Driven by a need to make and a pizazz for structure, Kendra Matusiak found a space on Main Street where they can blend her fluctuated abilities and offer them with the general population.
Matusiak opened REmix Design in July at 107 N. Principle St. in Chambersburg, bringing to fulfillment a thought birthed during a force blackout in September 2011.
A couple of months before their idea became known, they moved on from Penn State with a four year college education in engineering and moved back in with their folks, Chris and Ed Matusiak. They began repainting furniture they found at yard deals and doing some reupholstering.
While battling to get an all day line of work, they conceptualized while the power in their house was out about how they could bring home the bacon out of changing individual and business spaces into inviting situations. At that point, they required a name.
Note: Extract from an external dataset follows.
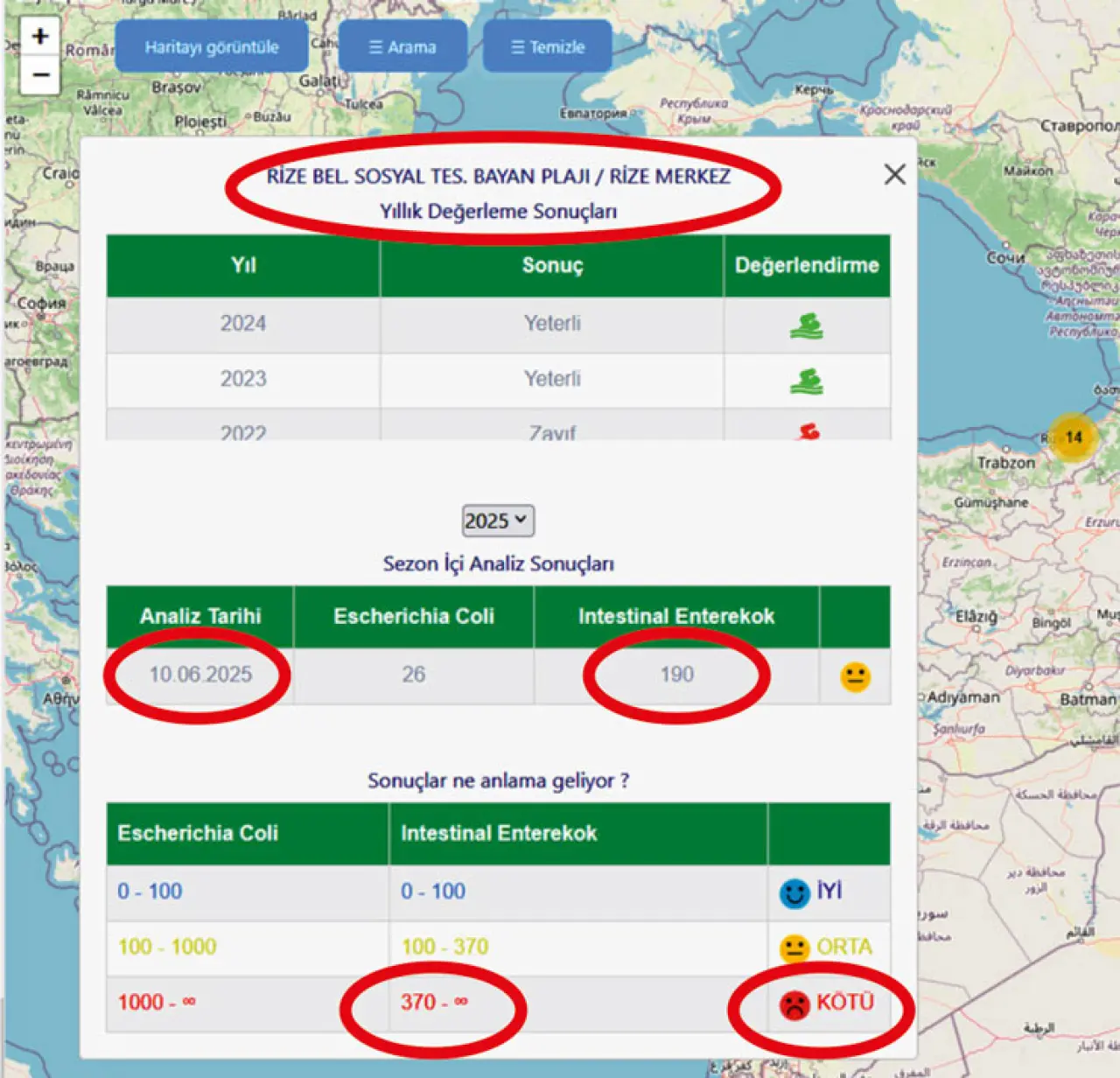Click the yellow neutral face in analysis row
1120x1078 pixels.
855,676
“I’ve always been kind of geared toward sustainability,” Matusiak stated, so having “re” (as in reuse, reuse) in their business moniker seemed well and good. The “mix” alludes to the horde styles they cherishes, including modern, rural and mid-century.
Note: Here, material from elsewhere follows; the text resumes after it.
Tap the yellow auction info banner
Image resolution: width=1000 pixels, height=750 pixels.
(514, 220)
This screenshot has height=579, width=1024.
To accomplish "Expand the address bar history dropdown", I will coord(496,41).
The 31-year-old proprietor consolidated school exercises she found out about usefulness and placing contemplations on paper with their enthusiasm for insides and lighting to assist their with molding their business.
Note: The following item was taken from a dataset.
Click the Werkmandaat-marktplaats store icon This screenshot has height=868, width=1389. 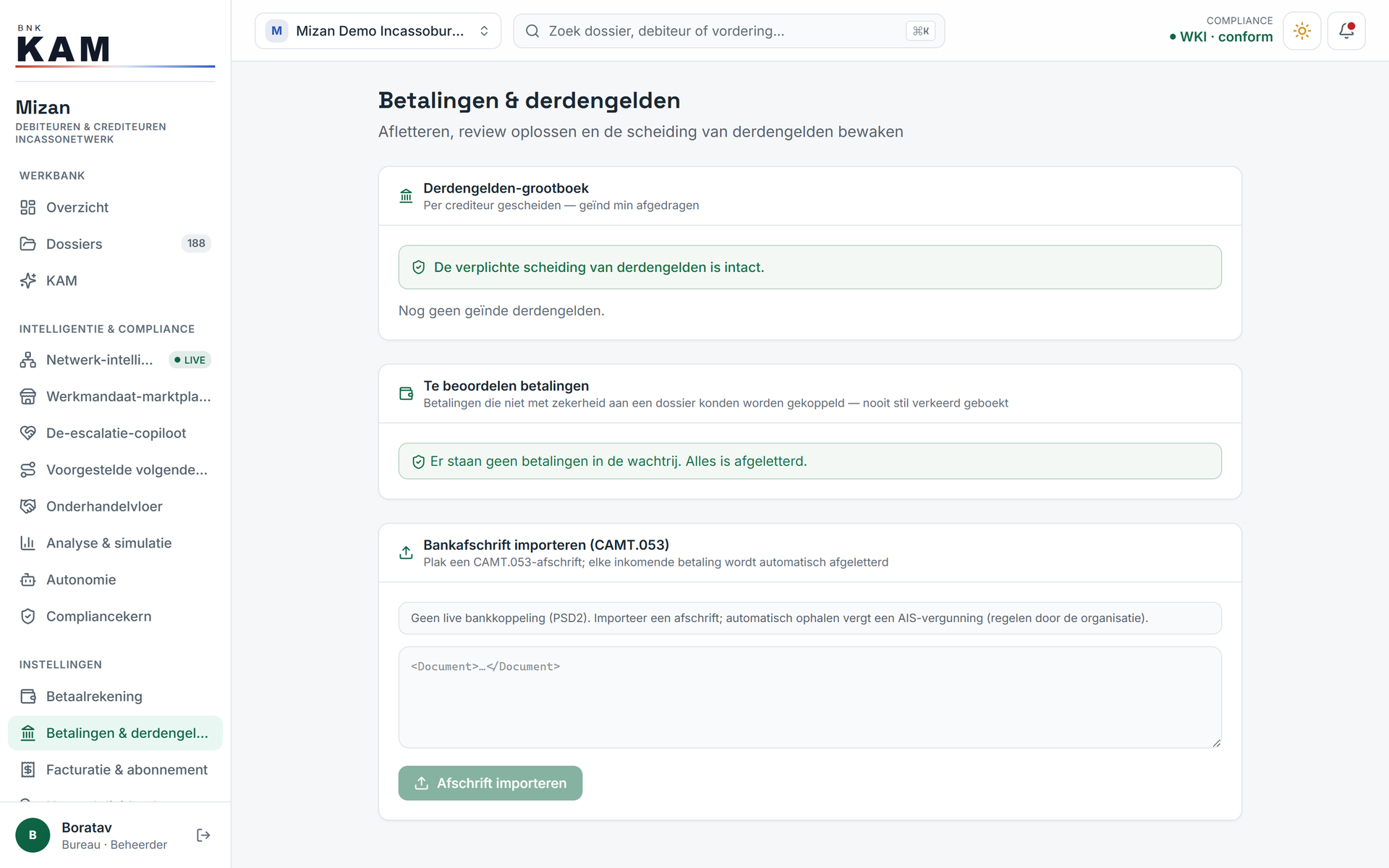(x=28, y=396)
They additionally fused the sewing abilities of their mom, whose macrame manifestations, pads and upholstery are sold there. The convenient aptitudes their dad helped their sharpen have been valuable, as well, especially with power devices.
Matusiak considered making the plunge as a seller at Vintage Market at the Old Red Barn on Warm Spring Road in Chambersburg. Over a year prior, they began selling plants there that they acquired from a distributer, balancing their inside products.
“I didn’t want to be just about furniture,” they said.
Greenery is a significant, welcoming component in stylistic layout, they stated, and now, the “plant bar” at REmix is home to a portion of her top-selling things.
Their various product ranges from 25-penny stones and gems, to plants for $3 and higher, to dresser and end table sets for $995. They does some online deals through Etsy and Facebook Marketplace, and has dispatched things to purchasers from Washington, D.C., New York, Colorado and Los Angeles. Be that as it may, the Chambersburg-zone clients are the core of their business.
“You can’t beat locally. Individuals know you’re there,” they said.
The 1,000-square-foot space highlights two sizable tables in the middle that hold stock when the store is available to people in general and are utilized for classes at different occasions. Matusiak said they has space for 10 to 15 individuals to take do-it-without anyone else’s help sessions, which have remembered exercises for plants, making fall wreaths and macrame.
Another segment of REmix is helping proprietors of homes and organizations carry their plan thoughts to fulfillment.
Matusiak sees matches in planning for the two conditions.
“A business should, as it were, feel somewhat enjoyable and inviting,” they said.
Maintaining a business with such a significant number of components possesses just 50% of Matusiak’s about 80-hour work filled weeks.
Since 2012, they has worked for AWI Fixtures and Interiors Inc. in Shippensburg, doing retail inside plan for organizations, for example, school book shops and exhibition halls.
They goes to REmix for an hour before work each weekday, at that point burns through three to four additional hours there each weekday evening. Around eight hours on each end of the week day are dedicated to working up their stock, staying aware of the accounting and setting up the store for its open hours.
Matusiak grasps the apparently debilitating undertakings.
“Being in the store isn’t work to me,” they said. “It resembles treatment to me. It’s my Zen time.”
The store is open for customers on the first and third Thursdays, Fridays and Saturdays from 10 a.m. to 7 p.m. furthermore, on the first and third Sundays from early afternoon to 5 p.m. On that days the second and fourth weeks, they chips away at ventures or holds classes.
Their mom works at REmix during the hours that Matusiak is satisfying their obligations with AWI Fixtures and Interiors.
Downtown Chambersburg Inc. President Sam Thrush acknowledged the multifaceted business for drawing in new guests to the precinct.
“It’s acquiring another populace,” they said. “It’s faces I haven’t seen previously.”
Matusiak faces the future with energy.
“I’ve generally been the sort of individual who needs to see what other place I could go,” they said.